Madame la présidente, monsieur le ministre, madame la secrétaire d’État, mes chers collègues, tout en ouvrant de nombreuses possibilités, le numérique est devenu dans le même temps une source de dangers, notamment pour les jeunes. Son utilisation par ces derniers entraîne – il est vrai – une exposition accrue aux risques.
Cela a été dit, 82 % des enfants de 10 à 14 ans vont sur internet sans leurs parents ; 95 % des adolescents sur les réseaux sociaux. Les jeunes font un usage massif de ces réseaux, et l’âge de la première inscription est en moyenne de 8 ans et demi, avec toutes les conséquences que cela peut entraîner.
Cet usage a un lien avec le développement de certaines pratiques, comme les jeux vidéo, au détriment des devoirs ou des cours. Cette tendance a été en particulier accrue par le confinement, et n’a pas cessé depuis lors. On constate que TikTok est massivement utilisé – et pas que par les jeunes ! –, puisque le nombre de ses utilisateurs est passé en trois ans de 4, 5 millions à 15 puis à 20 millions. Environ 60 % des jeunes utilisent un réseau social, notamment celui-là.
Cette massification de l’usage numérique par les jeunes a entraîné une maximisation des risques. Quels sont-ils ? Ils ont été cités : risque de dépendance liée aux algorithmes utilisés, risque de faire de mauvaises rencontres – prédateurs ou vendeurs de drogue –, risque d’isolement, risque de baisse d’estime de soi et risque d’une sédentarité accrue. La plupart des dangers du numérique sont désormais bien connus.
Les conditions d’âge ont été renforcées, mais, comme cela a été dit, encore faut-il pouvoir s’assurer que les vérifications sont réellement faites par les opérateurs. Des avancées doivent tout de même être notées – je pense notamment aux jeux en ligne, qui sont aujourd’hui beaucoup mieux contrôlés. En revanche, pour l’accès aux sites pornographiques, des efforts doivent être encore faits pour faire respecter la condition d’âge.
Un certain nombre de travaux ont porté sur les conséquences de l’utilisation des réseaux sociaux. Ainsi, une étude récente de la Fondation Jean-Jaurès indique qu’une exposition plus grande à ces réseaux induit une croyance dans des thèses complotistes ou antiscientifiques. Seuls 33 % des jeunes estiment que la science apporte plus de bien que de mal, contre 55 % en 1972 ; 82 % de ceux qui utilisent très fréquemment les réseaux sociaux croient en des contrevérités scientifiques, comme le climatoscepticisme, un taux qui décroît chez ceux qui les utilisent moins.

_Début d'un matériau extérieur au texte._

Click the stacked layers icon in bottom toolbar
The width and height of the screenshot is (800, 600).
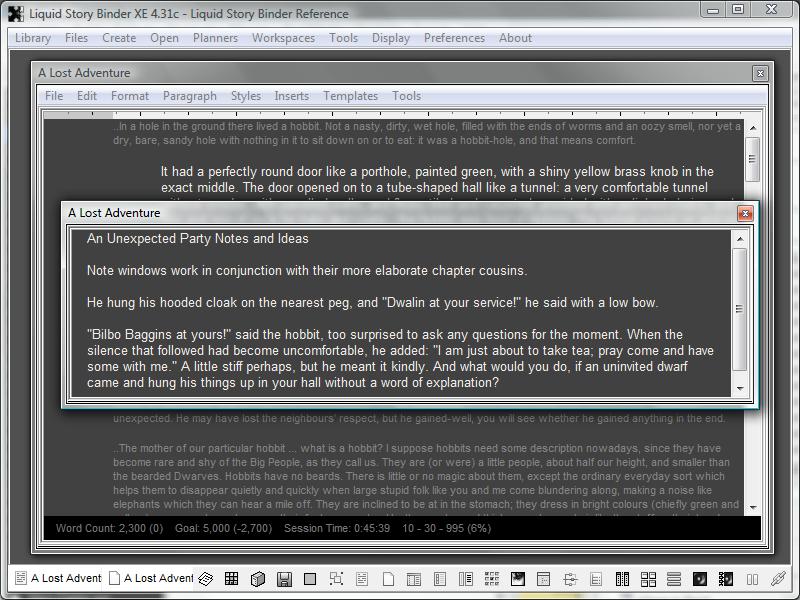point(205,579)
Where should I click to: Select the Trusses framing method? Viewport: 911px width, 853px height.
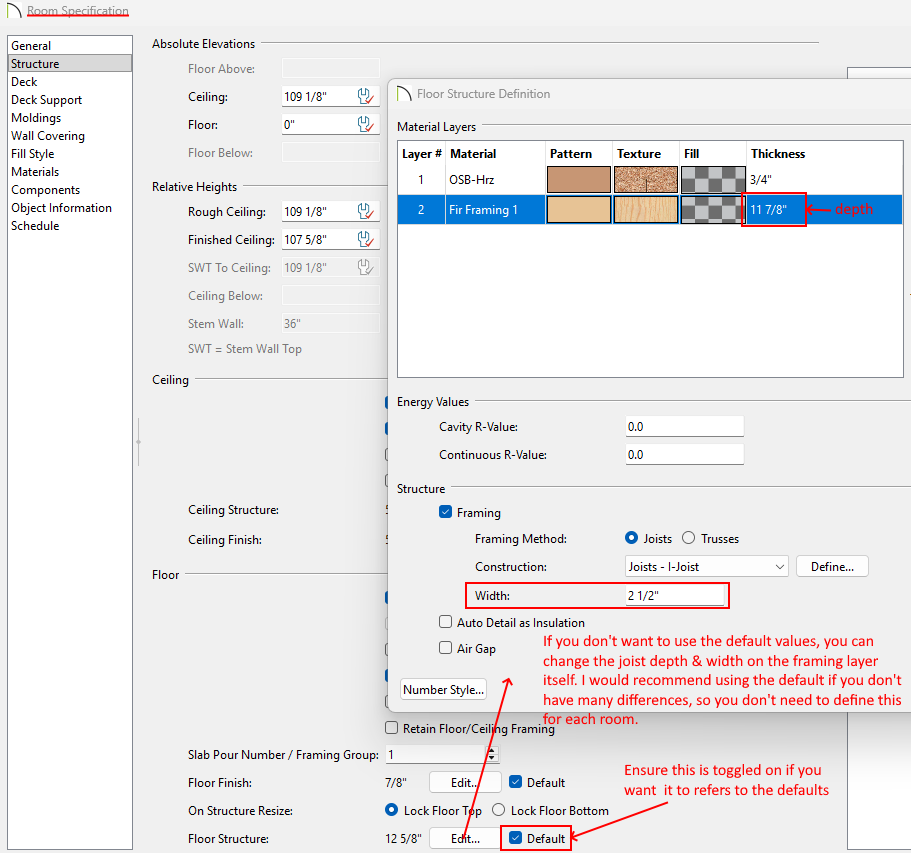point(689,539)
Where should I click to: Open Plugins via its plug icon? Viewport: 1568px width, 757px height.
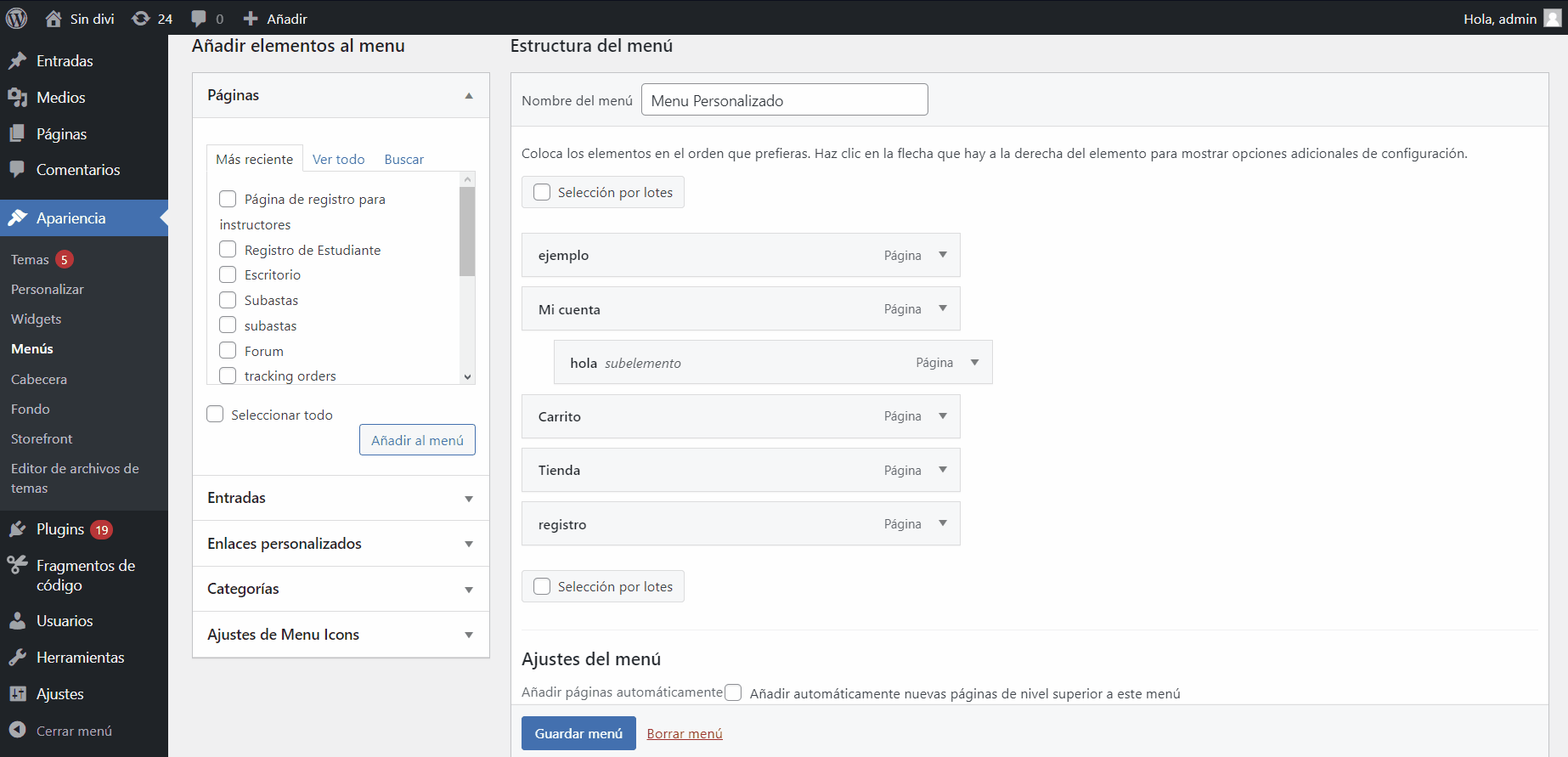[18, 529]
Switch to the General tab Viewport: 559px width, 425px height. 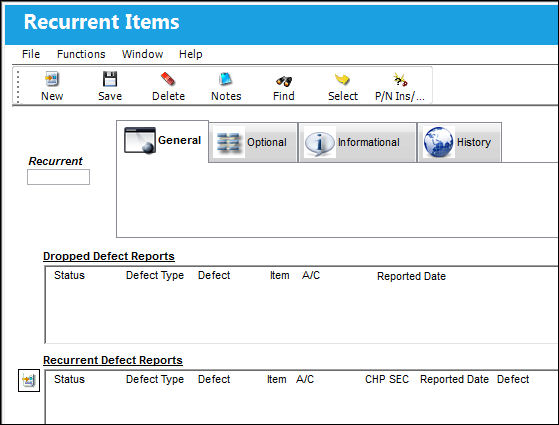(163, 141)
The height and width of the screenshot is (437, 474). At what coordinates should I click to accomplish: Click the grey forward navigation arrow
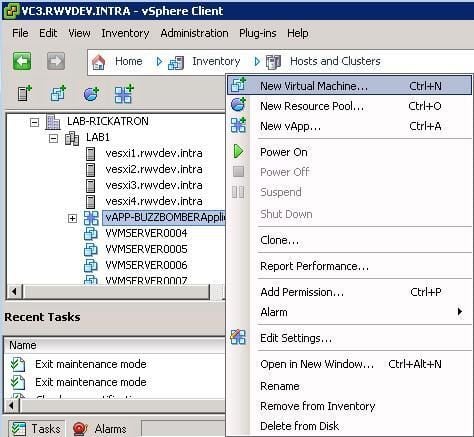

D’autres études montrent que l’utilisation des réseaux sociaux entraîne une sensation accrue d’isolement social – ce qui peut paraître contre-intuitif –, et un mécanisme psychologique bien connu agissant sur la dopamine, que l’on retrouve lorsqu’on joue par exemple aux machines à sous, et qui est lié aux algorithmes employés.
Enfin, mais je ne m’étendrai pas sur cette conséquence déjà largement évoquée, l’utilisation des réseaux sociaux impose les mêmes normes, ce qui peut entraîner des effets de comparaison négatifs.
Cette proposition de loi fait suite à une série de textes que nous avons déjà adoptés sur ce sujet. Je pense bien sûr à la loi de 2018, qui prévoyait un encadrement de l’utilisation des téléphones dans les établissements scolaires, et à celle sur le travail des enfants influenceurs, mais aussi à la proposition de loi visant à garantir le respect du droit à l’image des enfants, sur laquelle une commission mixte paritaire a été convoquée le 11 mai dernier. Je pense aussi aux textes sur le cyberharcèlement, qui peut faire suite à du harcèlement scolaire : avait été notamment prévue la possibilité de confisquer les appareils ayant servi au cyberharcèlement.
On le voit, quatre textes ont précédé la proposition de loi sur la majorité numérique, et cet ensemble sera complété par votre projet de loi, monsieur le ministre, qui portera notamment sur la sécurisation de l’espace numérique.
Étape par étape, jalon après jalon, nous consolidons l’encadrement de l’utilisation du numérique par les jeunes.
Car, si la création d’internet et des réseaux sociaux a suscité un formidable espoir, on en a vu par la suite toutes les conséquences négatives. Après le temps de l’espoir et après celui de la prise de conscience des dangers et des risques, doit venir un troisième temps, celui d’un internet régulé et apaisé, pour le bénéfice de nos jeunes.